「トルコ軍がシリア領内に安全地帯設定構想」

2011年5月31日

 シリアの内紛状況が、日に日に悪化する中で、多数のシリア人の難民が、トルコ領内に流れ込んでいる。その数は増すばかりだ。なかでも、シリアのクルド人のトルコ領内への流入が、トルコ側で大きな問題になっている。

それは、トルコ政府にとって同国南東部の、クルド人居住地域が、頭痛の種になっていることに加え、そこにシリアから、クルド人がさらに流入してくれば、問題は複雑さをますます、増大させるからだ。

 トルコ政府はこれまで、何度となくシリア政府に対して、善処するよう要請してきたが、何の具体策もとられていない。トルコはシリア政府に対して、民主化を進めなければ、シリア国内が危険な状態に陥っていくことも、警告し続けてきていた。最近では、具体的に、第4旅団をデモが起こっている都市の、路上から撤収させるべきだ、とまで踏み込んだ提案をしたほどだ。

 トルコがシリアからの難民、なかでもクルド人難民について、神経質になるのには、それなりの理由がある。1991年イラクのサダム体制が、クルド人弾圧に踏み切った時、何万人という数のクルド人が、トルコに亡命してきた経緯がある。そして、彼らはアメリカ軍がイラクに攻撃を加え、イラクのクルド地区が解放されるまで、イラクに帰国することがなかったのだ。

 今回の場合も、もし長期に渡ってシリアのクルド人が、トルコ領内にとどまるようなことになれば、トルコが大きな負担を担わざるを得なくなるのだ。
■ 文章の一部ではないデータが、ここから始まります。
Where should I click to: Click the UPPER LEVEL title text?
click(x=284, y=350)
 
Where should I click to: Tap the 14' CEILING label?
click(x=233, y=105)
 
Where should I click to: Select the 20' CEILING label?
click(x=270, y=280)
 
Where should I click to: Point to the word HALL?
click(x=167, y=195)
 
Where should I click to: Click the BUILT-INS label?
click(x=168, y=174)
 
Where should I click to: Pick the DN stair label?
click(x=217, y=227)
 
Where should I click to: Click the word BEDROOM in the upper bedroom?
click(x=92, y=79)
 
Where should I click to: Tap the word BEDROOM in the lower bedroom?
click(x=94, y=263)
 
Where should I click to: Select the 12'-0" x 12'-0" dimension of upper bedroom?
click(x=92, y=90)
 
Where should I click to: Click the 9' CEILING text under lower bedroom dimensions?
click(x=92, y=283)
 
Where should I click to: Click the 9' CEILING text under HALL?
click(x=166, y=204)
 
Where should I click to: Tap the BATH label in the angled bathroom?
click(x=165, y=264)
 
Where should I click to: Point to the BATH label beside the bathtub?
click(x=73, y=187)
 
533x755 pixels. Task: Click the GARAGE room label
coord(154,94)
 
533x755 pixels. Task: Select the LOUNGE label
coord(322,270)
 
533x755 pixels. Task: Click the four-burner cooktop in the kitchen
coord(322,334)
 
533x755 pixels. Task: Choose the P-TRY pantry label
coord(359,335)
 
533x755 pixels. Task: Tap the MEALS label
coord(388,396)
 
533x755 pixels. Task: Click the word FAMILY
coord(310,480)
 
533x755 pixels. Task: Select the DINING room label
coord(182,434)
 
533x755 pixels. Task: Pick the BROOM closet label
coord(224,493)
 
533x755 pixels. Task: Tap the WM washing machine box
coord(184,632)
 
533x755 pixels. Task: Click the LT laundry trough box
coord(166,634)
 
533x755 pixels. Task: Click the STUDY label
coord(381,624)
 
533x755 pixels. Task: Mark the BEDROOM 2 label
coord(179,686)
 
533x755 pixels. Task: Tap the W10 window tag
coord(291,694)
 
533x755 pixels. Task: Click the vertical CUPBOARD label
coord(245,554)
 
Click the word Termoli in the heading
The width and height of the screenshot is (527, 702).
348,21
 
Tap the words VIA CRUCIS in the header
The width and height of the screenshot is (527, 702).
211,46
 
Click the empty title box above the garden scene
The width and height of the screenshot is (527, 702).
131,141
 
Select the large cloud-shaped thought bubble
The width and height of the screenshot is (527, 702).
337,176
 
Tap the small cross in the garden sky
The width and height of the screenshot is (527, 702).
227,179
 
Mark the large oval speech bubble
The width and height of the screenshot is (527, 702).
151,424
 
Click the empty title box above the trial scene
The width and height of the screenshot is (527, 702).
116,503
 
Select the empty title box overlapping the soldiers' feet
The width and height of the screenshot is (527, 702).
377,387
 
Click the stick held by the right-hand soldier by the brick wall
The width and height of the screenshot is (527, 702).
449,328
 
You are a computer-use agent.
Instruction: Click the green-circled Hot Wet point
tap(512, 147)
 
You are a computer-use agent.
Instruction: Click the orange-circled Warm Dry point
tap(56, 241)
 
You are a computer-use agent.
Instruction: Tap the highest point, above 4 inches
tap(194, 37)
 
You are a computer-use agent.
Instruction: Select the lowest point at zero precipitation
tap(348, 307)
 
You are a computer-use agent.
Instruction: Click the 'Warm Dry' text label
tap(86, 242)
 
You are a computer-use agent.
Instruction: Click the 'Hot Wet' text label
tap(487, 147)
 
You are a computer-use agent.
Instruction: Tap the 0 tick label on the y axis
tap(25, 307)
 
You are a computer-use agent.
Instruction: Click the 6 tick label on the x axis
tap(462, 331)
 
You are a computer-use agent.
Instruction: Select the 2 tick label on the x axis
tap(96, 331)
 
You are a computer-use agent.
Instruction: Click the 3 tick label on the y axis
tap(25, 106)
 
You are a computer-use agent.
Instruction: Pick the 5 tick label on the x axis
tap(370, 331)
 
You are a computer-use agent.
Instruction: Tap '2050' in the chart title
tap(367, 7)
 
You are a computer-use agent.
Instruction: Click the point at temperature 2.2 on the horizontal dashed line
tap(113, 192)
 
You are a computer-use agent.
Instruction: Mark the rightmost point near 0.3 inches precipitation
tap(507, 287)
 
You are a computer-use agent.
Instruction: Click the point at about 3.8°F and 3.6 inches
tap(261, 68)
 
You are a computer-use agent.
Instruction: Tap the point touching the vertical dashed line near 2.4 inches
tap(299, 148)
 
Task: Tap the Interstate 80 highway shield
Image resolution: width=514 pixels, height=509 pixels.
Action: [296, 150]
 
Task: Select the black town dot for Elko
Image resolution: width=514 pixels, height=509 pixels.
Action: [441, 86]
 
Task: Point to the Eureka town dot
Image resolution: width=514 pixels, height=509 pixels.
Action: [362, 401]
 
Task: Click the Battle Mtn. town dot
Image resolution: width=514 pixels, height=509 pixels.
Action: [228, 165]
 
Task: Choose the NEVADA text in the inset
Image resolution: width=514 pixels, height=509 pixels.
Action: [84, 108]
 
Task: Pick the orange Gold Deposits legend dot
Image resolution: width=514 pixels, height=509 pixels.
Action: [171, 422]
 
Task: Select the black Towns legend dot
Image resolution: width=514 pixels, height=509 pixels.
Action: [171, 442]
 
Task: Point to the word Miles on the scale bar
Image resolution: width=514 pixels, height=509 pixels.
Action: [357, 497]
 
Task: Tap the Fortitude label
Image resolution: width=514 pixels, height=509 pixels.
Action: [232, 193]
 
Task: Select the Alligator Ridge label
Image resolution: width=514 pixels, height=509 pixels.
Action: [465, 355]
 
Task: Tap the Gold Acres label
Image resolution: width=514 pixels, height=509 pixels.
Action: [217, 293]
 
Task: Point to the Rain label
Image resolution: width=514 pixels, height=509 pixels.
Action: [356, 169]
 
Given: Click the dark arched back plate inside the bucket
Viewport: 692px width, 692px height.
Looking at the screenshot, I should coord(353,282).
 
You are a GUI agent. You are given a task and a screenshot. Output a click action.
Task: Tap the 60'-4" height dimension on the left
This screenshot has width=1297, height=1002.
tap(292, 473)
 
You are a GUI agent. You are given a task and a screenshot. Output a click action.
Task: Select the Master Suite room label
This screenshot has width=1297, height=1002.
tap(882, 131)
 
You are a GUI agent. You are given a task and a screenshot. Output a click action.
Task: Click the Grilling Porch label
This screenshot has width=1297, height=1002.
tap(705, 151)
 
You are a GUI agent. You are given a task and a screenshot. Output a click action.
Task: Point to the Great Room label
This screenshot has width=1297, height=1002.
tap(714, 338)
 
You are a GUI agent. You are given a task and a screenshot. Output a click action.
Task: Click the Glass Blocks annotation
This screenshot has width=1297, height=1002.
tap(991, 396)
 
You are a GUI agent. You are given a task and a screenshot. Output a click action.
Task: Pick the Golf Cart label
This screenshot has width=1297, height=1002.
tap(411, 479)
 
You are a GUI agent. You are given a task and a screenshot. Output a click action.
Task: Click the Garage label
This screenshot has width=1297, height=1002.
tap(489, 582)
 トルコ政府はシリア政府が、難民対応も国内の公正な選挙の実施を含む、民主化対策もシリア在住のクルド人に国籍を与えないことにも、いらだちを感じている。その結果、最近ではトルコが軍を送り、シリア国内に難民用の安全地帯を設ける、という情報が飛び交い始めている。

 この安全地帯はシリアのトルコ国境に近い、カーミシリ市ばかりではなく、デール・ズール県にまで広がる広域にまたがるもののようだ。

 もしトルコが、実際にシリア領内に軍を送り、安全地帯を設定するようになった場合、シリアはどう対応するのだろうか。国際社会では、シリアのアサド政権の非人道的な、デモ参加者に対する対応もあることから、トルコ軍のシリア進出は支持される確率が、高いのではないか。

 シリア軍にはとても、トルコ軍を軍事力で追い返すほどの、実力はあるまい。